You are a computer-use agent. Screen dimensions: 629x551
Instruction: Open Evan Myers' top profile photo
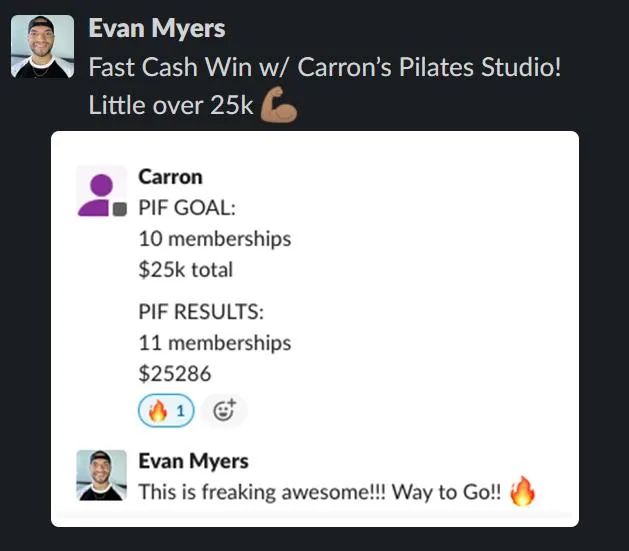point(43,46)
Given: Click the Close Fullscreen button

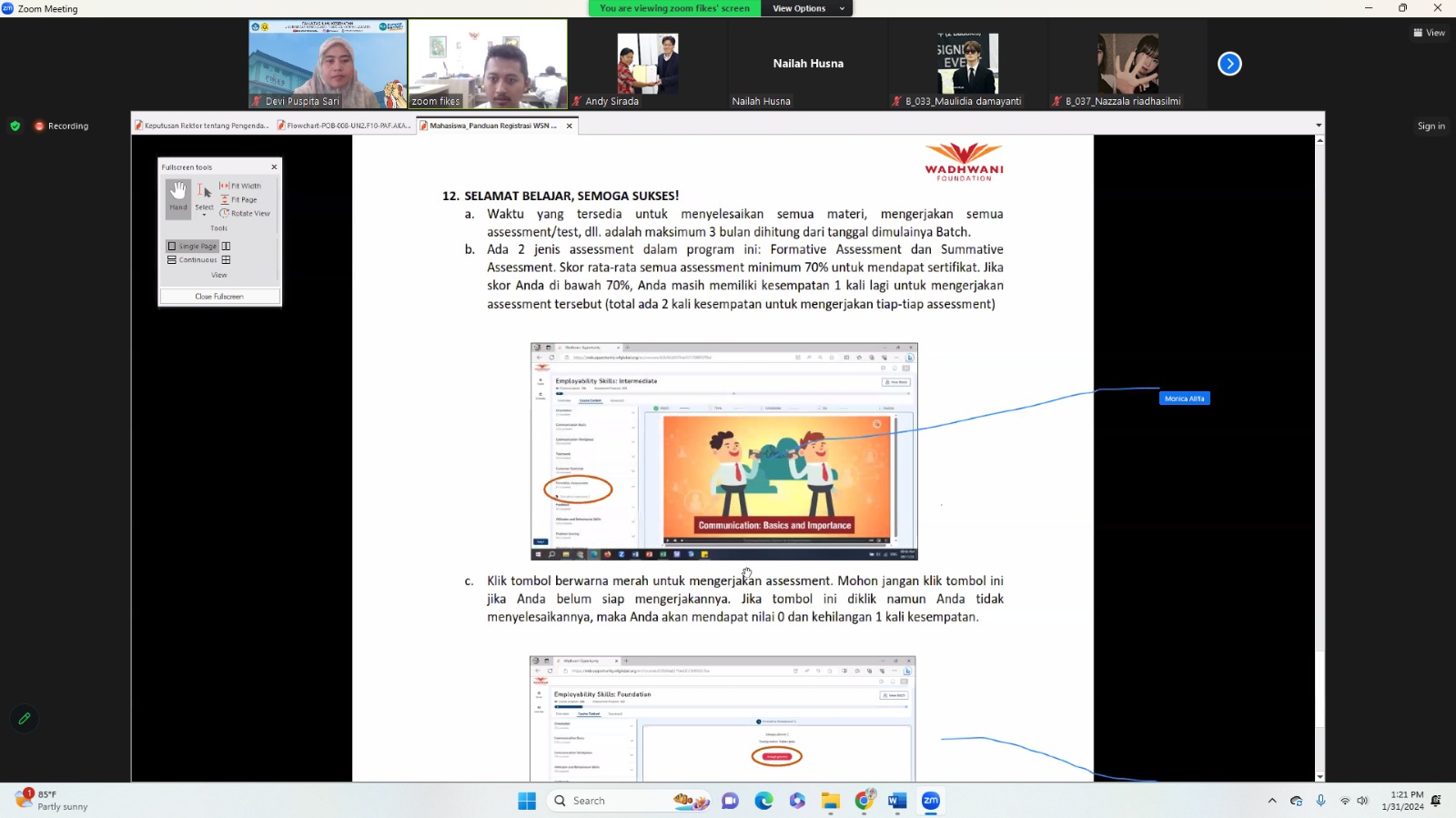Looking at the screenshot, I should pos(219,297).
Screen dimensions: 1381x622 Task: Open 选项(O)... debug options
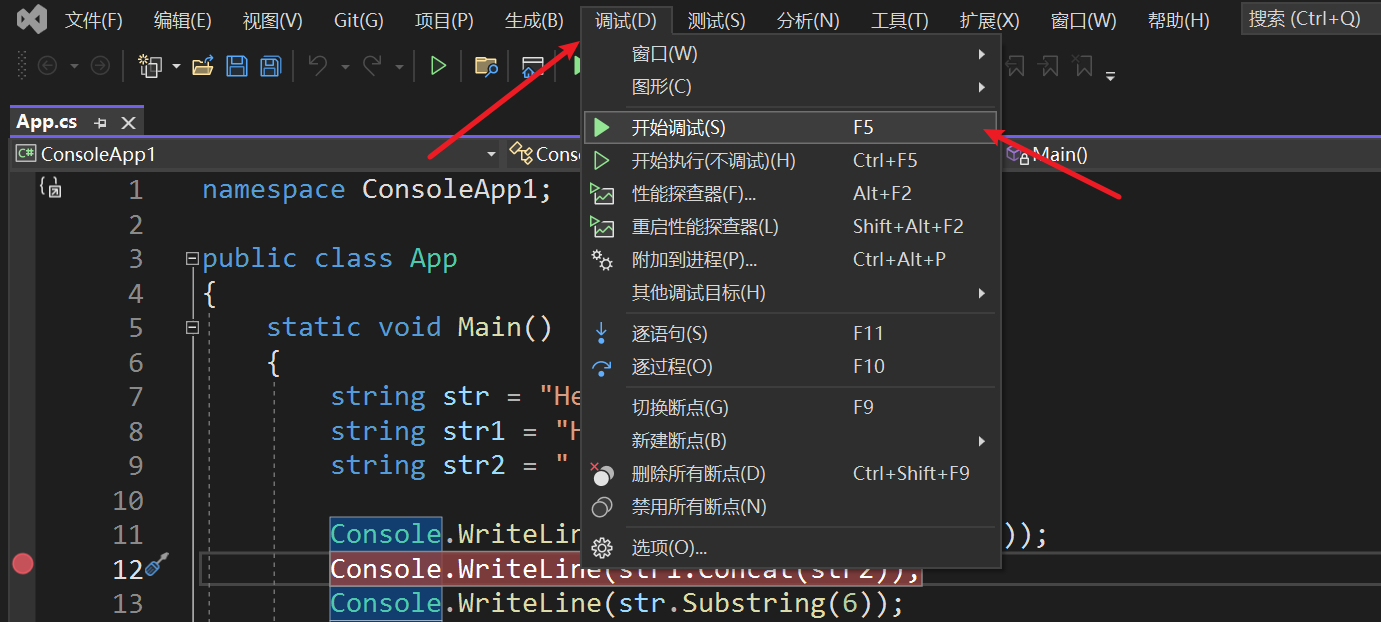[x=668, y=548]
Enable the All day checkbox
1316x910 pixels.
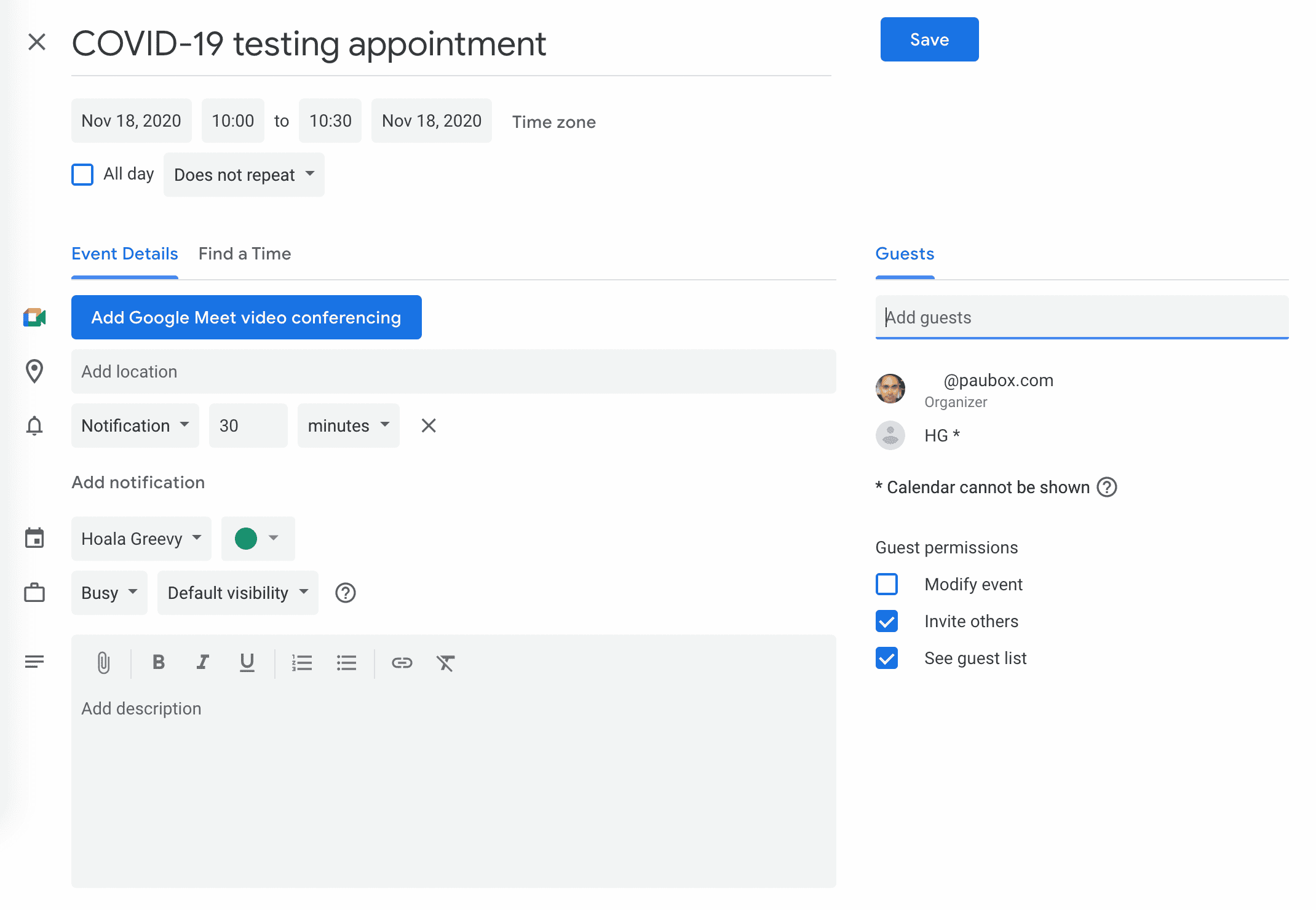(x=82, y=175)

Problem to solve: Write out the records again, starting at the line that contains "Given: Click the Close Fullscreen button" and continuing through the last line of the records, with both ends included. Do not include the pictures.

Solution to this task:
Given: Click the Close Fullscreen button

Looking at the screenshot, I should pos(219,297).
Screen dimensions: 1381x622 Task: Open 选项(O)... debug options
[x=668, y=548]
Enable the All day checkbox
1316x910 pixels.
(x=82, y=175)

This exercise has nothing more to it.